[Collected data]
------------------------------------------------------------

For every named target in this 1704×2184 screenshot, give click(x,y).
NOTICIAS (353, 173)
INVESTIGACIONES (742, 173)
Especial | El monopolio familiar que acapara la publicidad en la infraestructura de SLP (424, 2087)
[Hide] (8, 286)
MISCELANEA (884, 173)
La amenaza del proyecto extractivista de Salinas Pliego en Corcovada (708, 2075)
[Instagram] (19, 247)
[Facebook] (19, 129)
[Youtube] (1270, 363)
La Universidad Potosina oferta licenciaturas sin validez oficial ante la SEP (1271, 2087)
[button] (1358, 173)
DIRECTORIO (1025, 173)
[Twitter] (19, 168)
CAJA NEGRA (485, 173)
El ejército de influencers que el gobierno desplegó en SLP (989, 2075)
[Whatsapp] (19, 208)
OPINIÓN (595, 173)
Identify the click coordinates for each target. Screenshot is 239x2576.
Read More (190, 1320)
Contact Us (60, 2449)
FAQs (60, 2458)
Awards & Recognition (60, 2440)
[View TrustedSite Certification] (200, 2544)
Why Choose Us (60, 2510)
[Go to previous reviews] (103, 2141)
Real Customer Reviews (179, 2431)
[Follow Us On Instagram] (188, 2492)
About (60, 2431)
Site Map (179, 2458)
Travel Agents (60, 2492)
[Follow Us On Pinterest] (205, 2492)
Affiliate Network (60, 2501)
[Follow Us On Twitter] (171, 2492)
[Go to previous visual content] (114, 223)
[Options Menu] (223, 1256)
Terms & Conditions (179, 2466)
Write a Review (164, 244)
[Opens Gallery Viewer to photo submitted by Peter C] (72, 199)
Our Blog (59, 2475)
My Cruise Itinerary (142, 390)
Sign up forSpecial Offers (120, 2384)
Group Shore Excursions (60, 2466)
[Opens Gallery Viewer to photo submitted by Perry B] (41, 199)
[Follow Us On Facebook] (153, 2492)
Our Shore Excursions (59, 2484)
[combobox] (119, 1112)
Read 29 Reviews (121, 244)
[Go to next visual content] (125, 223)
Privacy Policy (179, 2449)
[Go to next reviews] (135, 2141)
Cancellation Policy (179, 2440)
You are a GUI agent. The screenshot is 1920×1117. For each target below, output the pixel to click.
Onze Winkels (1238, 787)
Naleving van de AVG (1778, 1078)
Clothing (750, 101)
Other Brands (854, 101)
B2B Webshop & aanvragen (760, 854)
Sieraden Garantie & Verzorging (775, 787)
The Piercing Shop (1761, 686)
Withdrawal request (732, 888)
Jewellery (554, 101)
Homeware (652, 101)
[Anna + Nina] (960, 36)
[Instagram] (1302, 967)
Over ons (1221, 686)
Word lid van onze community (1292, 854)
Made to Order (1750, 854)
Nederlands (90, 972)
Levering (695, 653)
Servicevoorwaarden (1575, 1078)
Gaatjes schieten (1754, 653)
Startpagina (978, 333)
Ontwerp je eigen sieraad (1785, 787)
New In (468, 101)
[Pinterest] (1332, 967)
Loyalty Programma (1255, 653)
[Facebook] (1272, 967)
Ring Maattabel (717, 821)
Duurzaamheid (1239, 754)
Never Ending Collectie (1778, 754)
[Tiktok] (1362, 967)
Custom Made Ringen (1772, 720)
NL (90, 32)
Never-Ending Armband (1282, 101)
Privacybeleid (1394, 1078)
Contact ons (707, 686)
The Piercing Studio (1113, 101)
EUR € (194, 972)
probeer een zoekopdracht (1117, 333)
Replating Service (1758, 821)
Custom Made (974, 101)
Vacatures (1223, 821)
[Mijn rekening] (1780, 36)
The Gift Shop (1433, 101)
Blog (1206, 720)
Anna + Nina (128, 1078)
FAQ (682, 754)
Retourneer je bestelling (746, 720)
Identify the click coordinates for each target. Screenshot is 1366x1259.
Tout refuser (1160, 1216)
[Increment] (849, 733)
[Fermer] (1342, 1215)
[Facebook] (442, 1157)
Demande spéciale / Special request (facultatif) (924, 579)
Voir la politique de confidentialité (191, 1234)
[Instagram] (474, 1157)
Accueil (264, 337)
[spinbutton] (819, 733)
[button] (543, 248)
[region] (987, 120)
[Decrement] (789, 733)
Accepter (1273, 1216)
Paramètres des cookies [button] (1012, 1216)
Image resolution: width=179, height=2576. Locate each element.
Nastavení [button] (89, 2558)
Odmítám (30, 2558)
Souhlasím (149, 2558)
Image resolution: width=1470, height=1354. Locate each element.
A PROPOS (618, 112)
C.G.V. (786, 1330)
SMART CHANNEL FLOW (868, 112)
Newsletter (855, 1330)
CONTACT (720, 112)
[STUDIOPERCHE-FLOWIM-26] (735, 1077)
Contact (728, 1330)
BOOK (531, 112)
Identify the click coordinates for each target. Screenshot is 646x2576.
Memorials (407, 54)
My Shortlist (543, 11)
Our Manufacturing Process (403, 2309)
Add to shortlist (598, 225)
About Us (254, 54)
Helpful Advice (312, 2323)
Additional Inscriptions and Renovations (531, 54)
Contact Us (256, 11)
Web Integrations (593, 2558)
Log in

------------------------------------------------------------

- _Your goal_
Please print, exactly and with nothing else, the lines from the first line of the entries through the line containing "CAJA NEGRA (485, 173)".

- _Answer box_
For every named target in this 1704×2184 screenshot, give click(x,y).
NOTICIAS (353, 173)
INVESTIGACIONES (742, 173)
Especial | El monopolio familiar que acapara la publicidad en la infraestructura de SLP (424, 2087)
[Hide] (8, 286)
MISCELANEA (884, 173)
La amenaza del proyecto extractivista de Salinas Pliego en Corcovada (708, 2075)
[Instagram] (19, 247)
[Facebook] (19, 129)
[Youtube] (1270, 363)
La Universidad Potosina oferta licenciaturas sin validez oficial ante la SEP (1271, 2087)
[button] (1358, 173)
DIRECTORIO (1025, 173)
[Twitter] (19, 168)
CAJA NEGRA (485, 173)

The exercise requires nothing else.